Because of its nature as a fairly new technology in HTML5, the inner workings of text-to-speech are not always understood correctly. What follows is an explanation of what is possible through text-to-speech, how it works (explained in basic English, don’t worry!) and how ResponsiveVoice can help you.
What is speech synthesis?
Speech synthesis is the artificial reproduction of human speech. A text-to-speech system, then, is a system that converts written language into spoken words through speech synthesis.
How does speech synthesis work?
Text-to-speech systems are usually made of two parts: first we have the front-end, which converts symbols (like numbers, or abbreviations) to their written-out counterparts, and also divides the text into sentences, so that even a text without any punctuation will have the pacing you’d expect in a normal conversation. The front-end then assigns phonetic transcriptions (i.e. representation of sound) to each word. After this procedure, called tokenization, the back-end comes into play by converting these phonetic representations into actual sound. This process can also incorporate variations in voice pitch and talking speed.
So you’re basically generating mp3 files and then playing them?

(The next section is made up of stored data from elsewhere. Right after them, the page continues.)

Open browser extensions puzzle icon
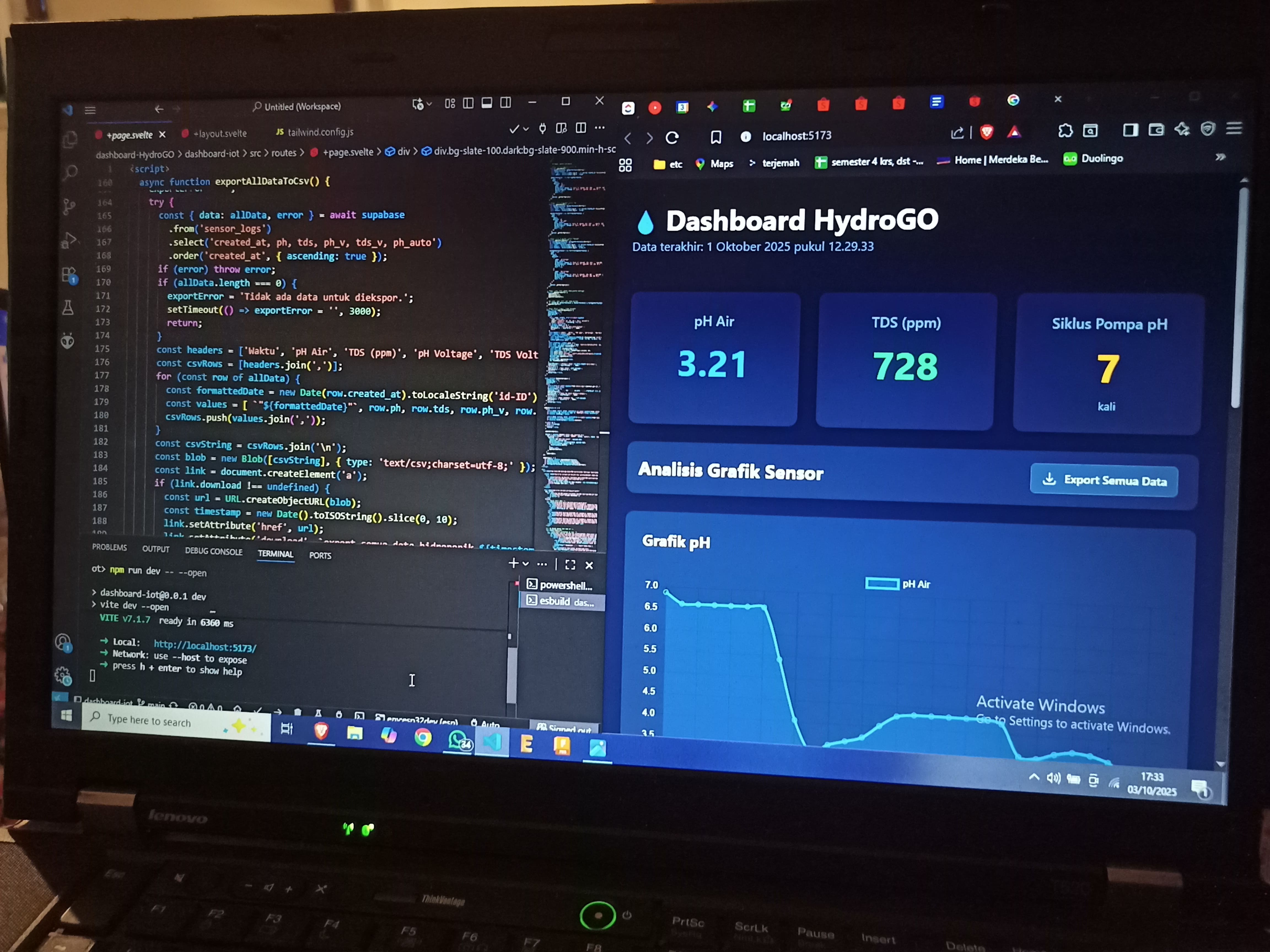 point(1065,131)
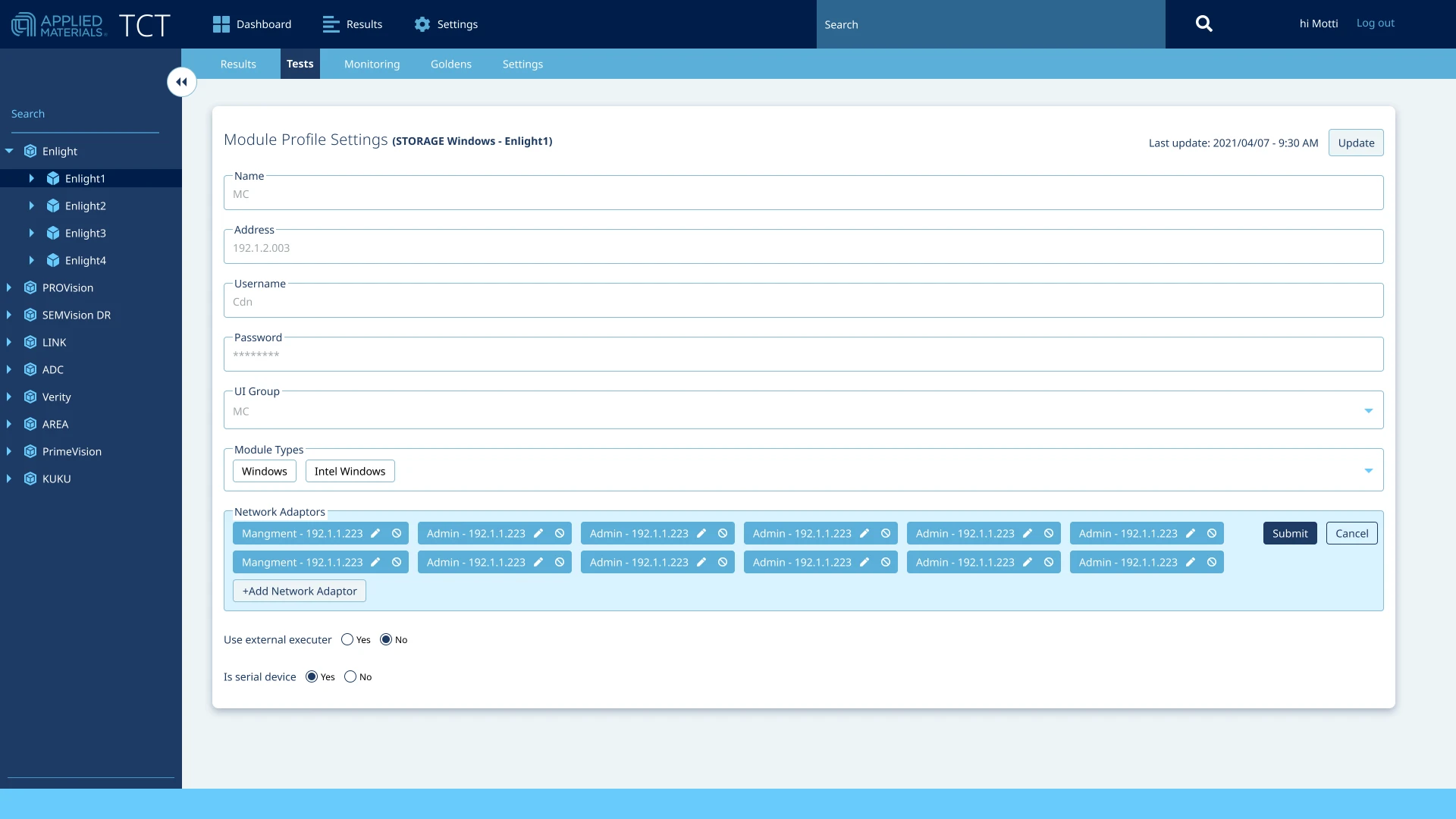The image size is (1456, 819).
Task: Click block icon on first Mangment adaptor
Action: click(x=397, y=533)
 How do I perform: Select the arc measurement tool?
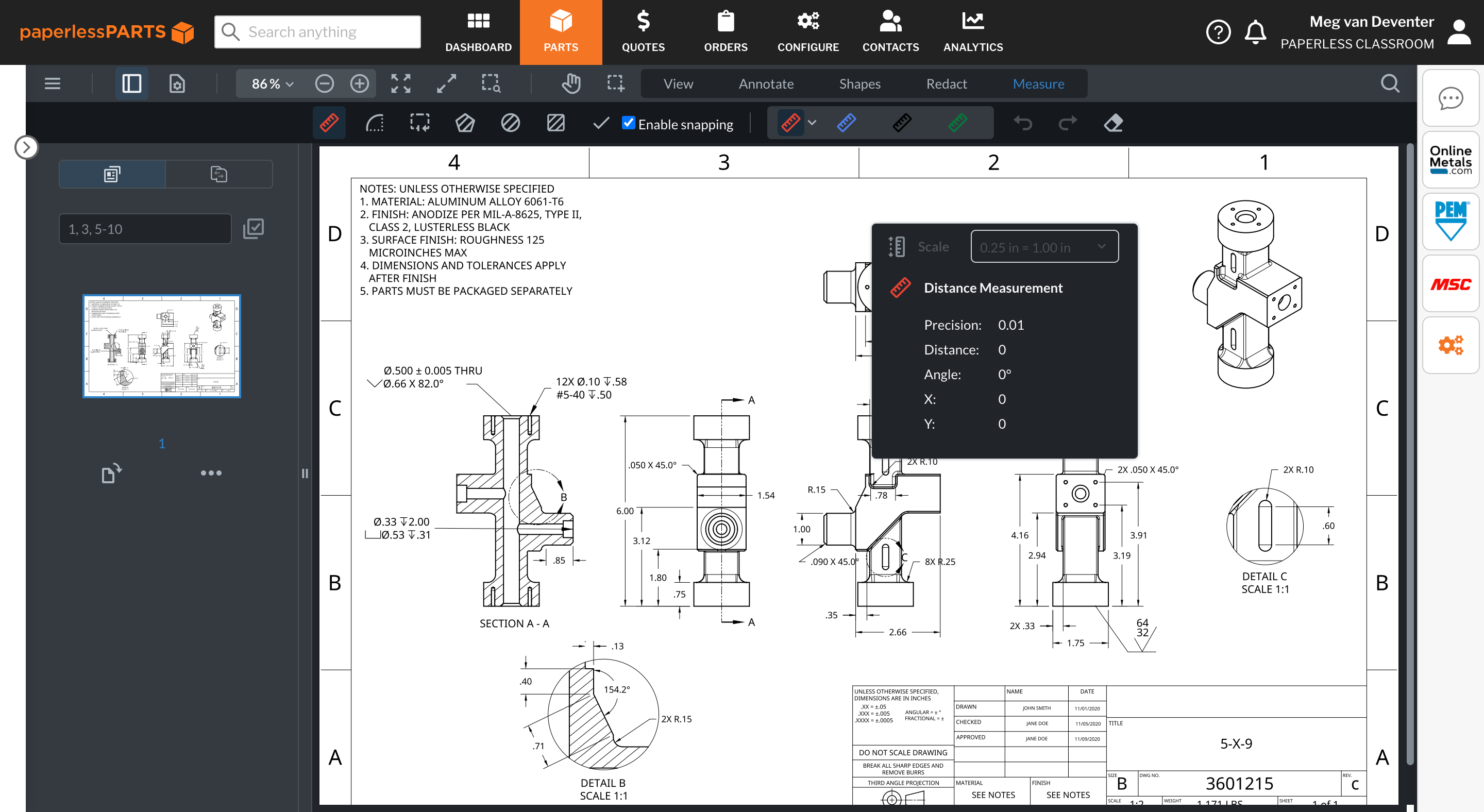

That is incorrect. We’re currently in the third generation of digital text-to-speech systems: generating an audio file was needed in the first and second generations, but it has been now superseded by native speech synthesis (except in an few very specialized cases, which I’ll mention later). Here’s an overview of how the different generations work:
While technologies that convert text into an mp3 file do exist, native text-to-speech synthesizers are simply generating sound based on a previous analysis of a piece of text, much like playing a song by following along its sheet music. This solution is usually preferred because it requires no bandwidth, since by generating the sound on the user’s own machine there’s no need to stream the file through the internet, and saves disk/server space, because no file is created and then saved. This also means that native text-to-speech is much more responsive, as there is no need to wait for a file to be generated (which can take quite a bit when working with a long piece of text).
Is native speech synthesis right for me?
Probably, yes.
Services which create an mp3 file are only useful if you actually need the file, e.g. you want to incorporate it in a bigger audio file, or a videogame, or you want to modify it in some way. In any other case, you’ll do absolutely fine with native speech synthesis. It’s easier to set up and there’s no need to fiddle with files and FTP clients to put your audio online.
But I really need an audio file!
The following services allow you to enter text and then download a spoken audio file of it. There are limitations and variations between each.
- Text2Speech (lots of languages, fairly quick to create the file),
- From text to speech (US/UK English, French, German, Italian, Spanish, Arabic),
- YAKiToMe (lots of languages, but most have a per-word cost),
- NaturalReader (only available in paid versions),
- Listen (English only).
ResponsiveVoice takes you into the future of web speech synthesis, say goodbye to managing MP3 audio files. Text to Speech is instant, there are no per-word costs and native TTS can even work without an internet connection.
Even if you have to use MP3s today, we hope this article has opened your ears to what is possible for your future projects and businesses.